SnowballStemmer can stem 13 languages besides the English language. The supported languages are:
from nltk.stem import SnowballStemmer
print(SnowballStemmer.languages)
'danish', 'dutch', 'english', 'finnish', 'french', 'german', 'hungarian', 'italian', 'norwegian', 'porter', 'portuguese', 'romanian', 'russian', 'spanish', 'swedish'
You can use the stem function of the SnowballStemmer class to stem non-English words like this:
from nltk.stem import SnowballStemmer
french_stemmer = SnowballStemmer('french')
print(french_stemmer.stem("French word"))
The French commenters can tell us about the results!

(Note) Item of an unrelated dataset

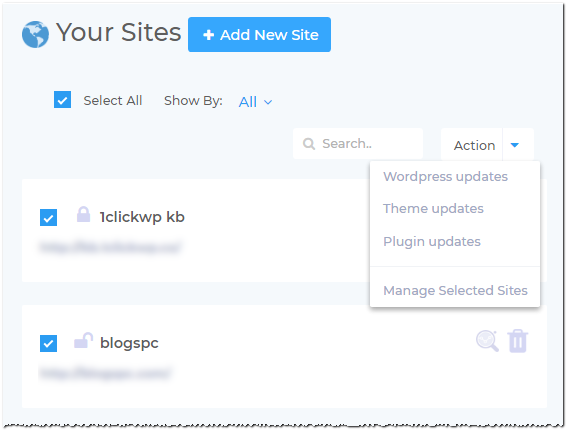Click the search magnifier icon in search box

(x=309, y=144)
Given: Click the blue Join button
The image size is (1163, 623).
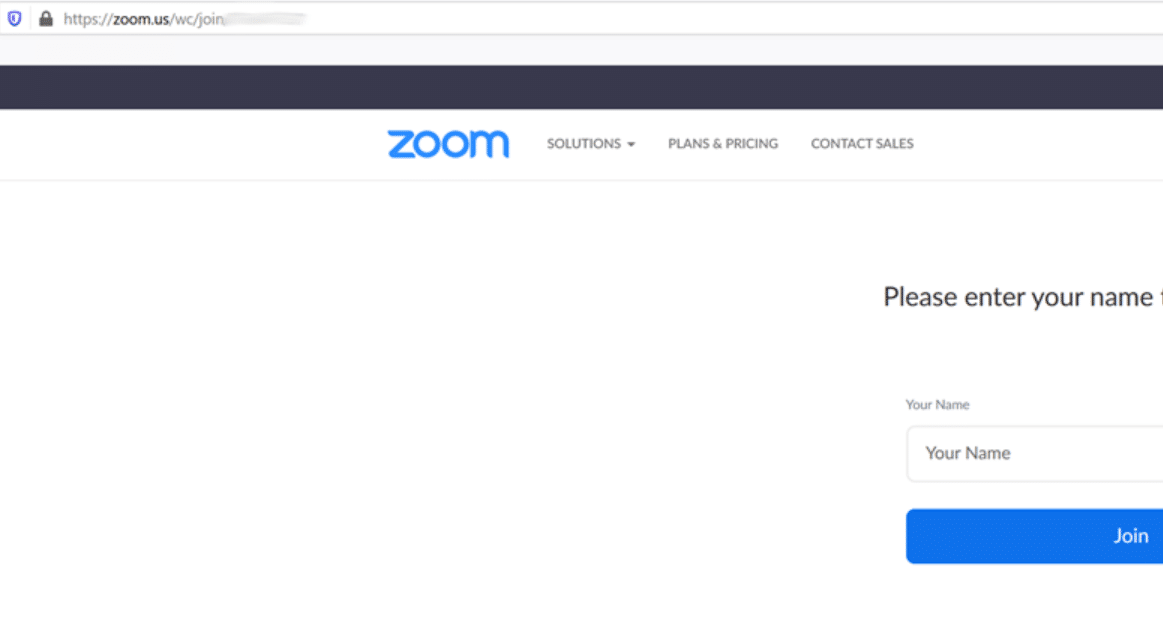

Lemmatizing Words Using WordNet

Word lemmatizing is similar to stemming, but the difference is the result of lemmatizing is a real word. Unlike stemming, when you try to stem some words, it will result in something like this:
from nltk.stem import PorterStemmer 
stemmer = PorterStemmer() 
print(stemmer.stem('increases'))
The result is: increas.
Now, if we try to lemmatize the same word using NLTK WordNet, the result is correct:
from nltk.stem import WordNetLemmatizer
lemmatizer = WordNetLemmatizer()
print(lemmatizer.lemmatize('increases'))
The result is increase.
The result might end up with a synonym or a different word with the same meaning. Sometimes, if you try to lemmatize a word like the word playing, it will end up with the same word. This is because the default part of speech is nouns. To get verbs, you should specify it like this:
from nltk.stem import WordNetLemmatizer
lemmatizer = WordNetLemmatizer()
print(lemmatizer.lemmatize('playing', pos="v"))
The result is: play.
Actually, this is a very good level of text compression. You end up with about 50% to 60% compression. The result could be a verb, noun, adjective, or adverb:
from nltk.stem import WordNetLemmatizer 
lemmatizer = WordNetLemmatizer() 
print(lemmatizer.lemmatize('playing', pos="v")) 
print(lemmatizer.lemmatize('playing', pos="n")) 
print(lemmatizer.lemmatize('playing', pos="a")) 
print(lemmatizer.lemmatize('playing', pos="r"))
The result is:
play 
playing 
playing 
playing

Stemming and Lemmatization Difference

OK, let's try stemming and lemmatization for some words:
from nltk.stem import WordNetLemmatizer 
from nltk.stem import PorterStemmer 
stemmer = PorterStemmer() 
lemmatizer = WordNetLemmatizer() 
print(stemmer.stem('stones')) 
print(stemmer.stem('speaking')) 
print(stemmer.stem('bedroom')) 
print(stemmer.stem('jokes')) 
print(stemmer.stem('lisa')) 
print(stemmer.stem('purple')) 
print('----------------------') 
print(lemmatizer.lemmatize('stones')) 
print(lemmatizer.lemmatize('speaking'))
print(lemmatizer.lemmatize('bedroom'))
print(lemmatizer.lemmatize('jokes'))
print(lemmatizer.lemmatize('lisa'))
print(lemmatizer.lemmatize('purple'))
The result is:
stone 
speak 
bedroom 
joke 
lisa 
purpl 
---------------------- 
stone 
speaking 
bedroom
joke
lisa
purple
Stemming works on words without knowing their context, which is why it has lower accuracy and is faster than lemmatization.
In my opinion, lemmatizing is better than stemming. Word lemmatizing returns a real word even if it's not the same word; it could be a synonym, but at least it's a real word. Sometimes, you don't care about this level of accuracy, and all you need is speed. In this case, stemming is better.
All steps we discussed in this NLP tutorial involved text preprocessing. In the future posts, we will discuss text analysis using the Python NLTK.